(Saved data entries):
>>>>

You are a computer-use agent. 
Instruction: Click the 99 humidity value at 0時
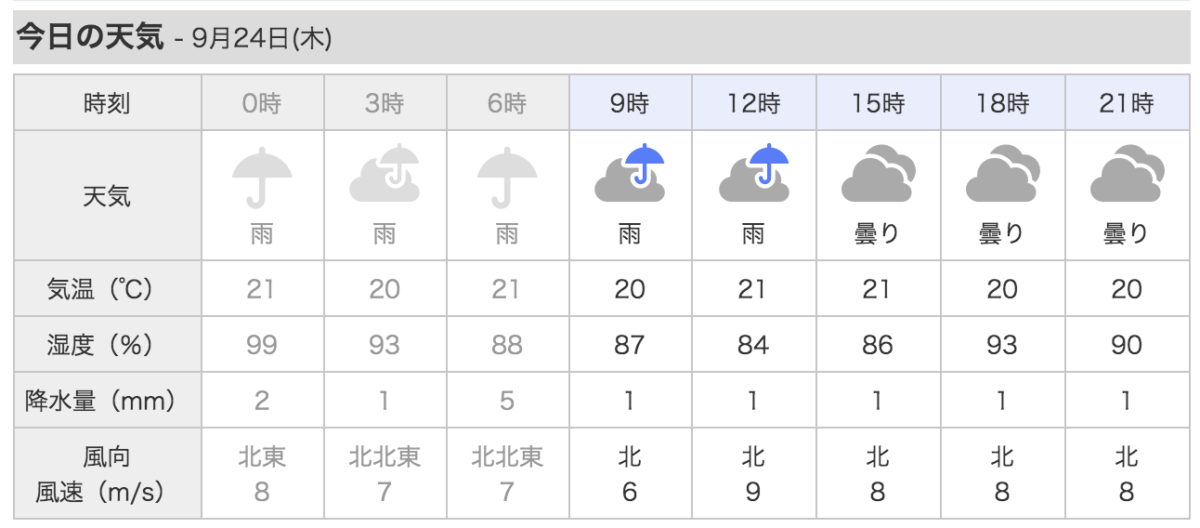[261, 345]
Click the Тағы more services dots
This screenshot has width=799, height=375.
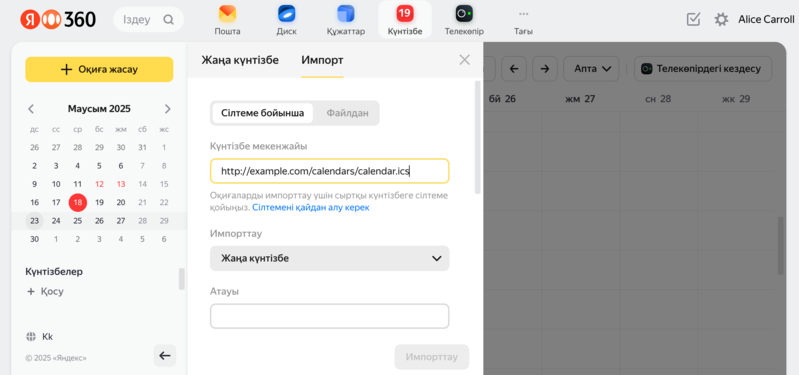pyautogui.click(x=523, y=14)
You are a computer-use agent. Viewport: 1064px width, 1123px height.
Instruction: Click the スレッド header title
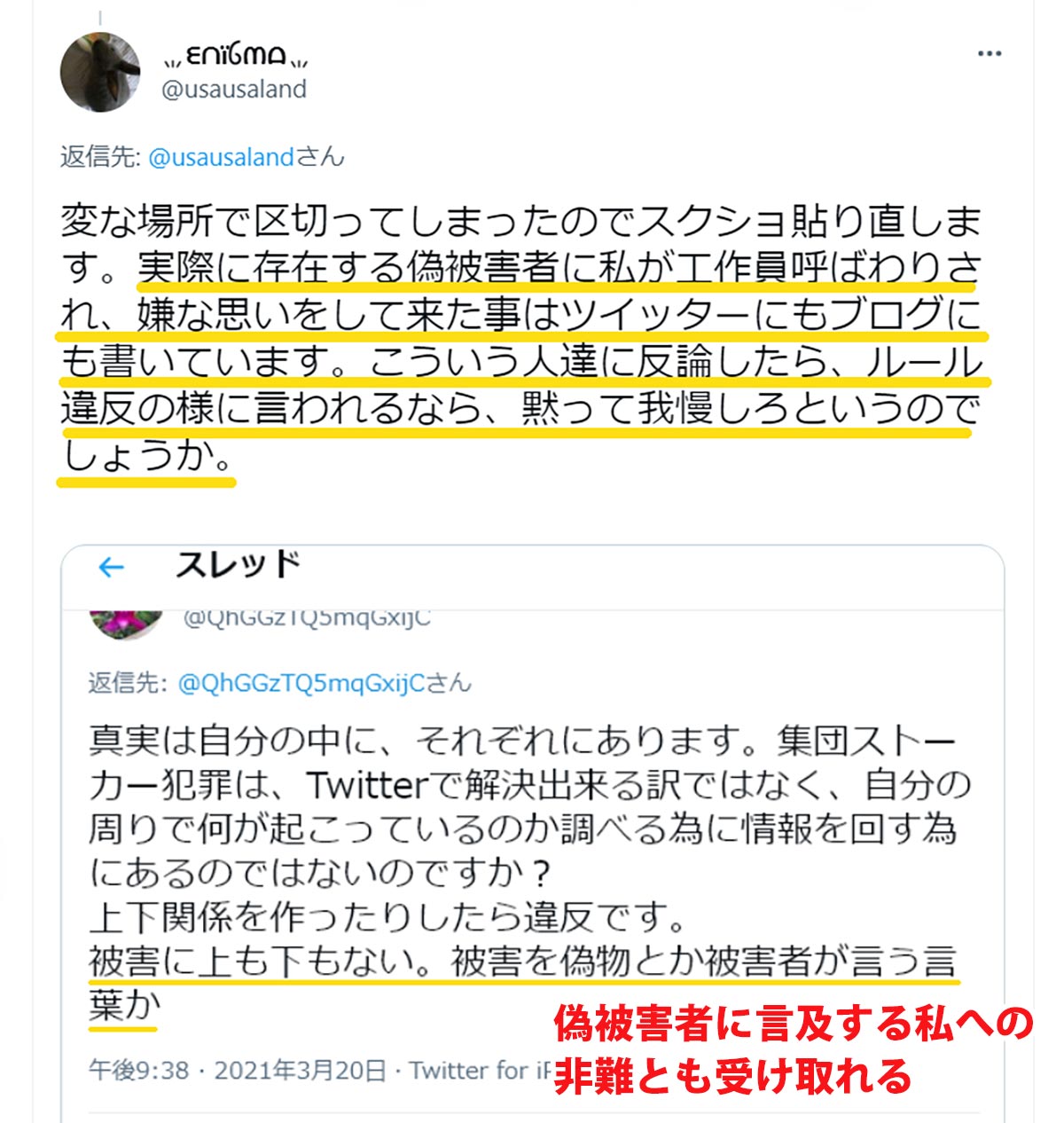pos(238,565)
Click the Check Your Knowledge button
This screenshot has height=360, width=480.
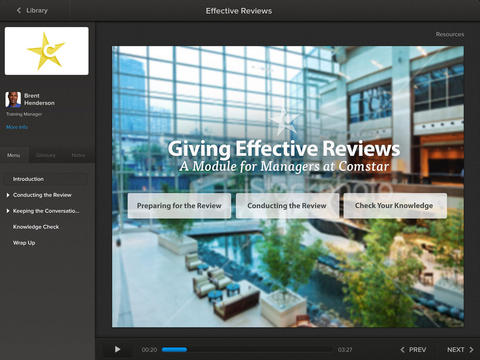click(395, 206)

<<<<

An exact, word-for-word copy of the records is expected, with no pictures in it.

(Solved problem):
You are a computer-use agent. 
Instruction: Click the 99 humidity value at 0時
[261, 345]
Click the Тағы more services dots
This screenshot has width=799, height=375.
pyautogui.click(x=523, y=14)
You are a computer-use agent. Viewport: 1064px width, 1123px height.
Instruction: Click the スレッド header title
pos(238,565)
Click the Check Your Knowledge button
This screenshot has height=360, width=480.
click(395, 206)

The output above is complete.